- Born: 7 July 1917 Bootle, England, United Kingdom
- Died: 18 December 1989 (aged 72)
- Height: 5 ft 10 in (178 cm)
- Weight: 148 lb (67 kg; 10 st 8 lb)
- Position: Left wing
- Shot: Left
- Played for: Wembley Lions
- National team: Great Britain
- Playing career: 1935–1952

= Jack Kilpatrick =

John Kilpatrick (7 July 1917 – 18 December 1989) was a British ice hockey player who played in the English National League (ENL). He also played for the Great Britain national ice hockey team which won the gold medal at the 1936 Winter Olympics (see Ice hockey at the 1936 Winter Olympics). He is a member of the British Ice Hockey Hall of Fame.

==Career==

Although Kilpatrick was born in Bootle near Liverpool, he learned to play ice hockey in Canada. Kilpatrick played in the 1935-36 and 1936-37 seasons for the Wembley Lions as a checking forward getting limited ice time.
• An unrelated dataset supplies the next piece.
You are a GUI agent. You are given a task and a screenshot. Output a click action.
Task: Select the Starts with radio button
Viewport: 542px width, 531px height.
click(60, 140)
At the age of just 18 years, Kilpatrick was selected to play for the GB national team in the 1936 Winter Olympics. He only played in GB's opening game against Sweden, which GB won 1-0. However, this was enough to earn him a gold medal when GB went on to win the tournament. This made Kilpatrick Britain's youngest Winter Olympic gold medallist at the time.

==Awards==
- Olympic gold medalist in 1936.
- Inducted to the British Ice Hockey Hall of Fame in 1993.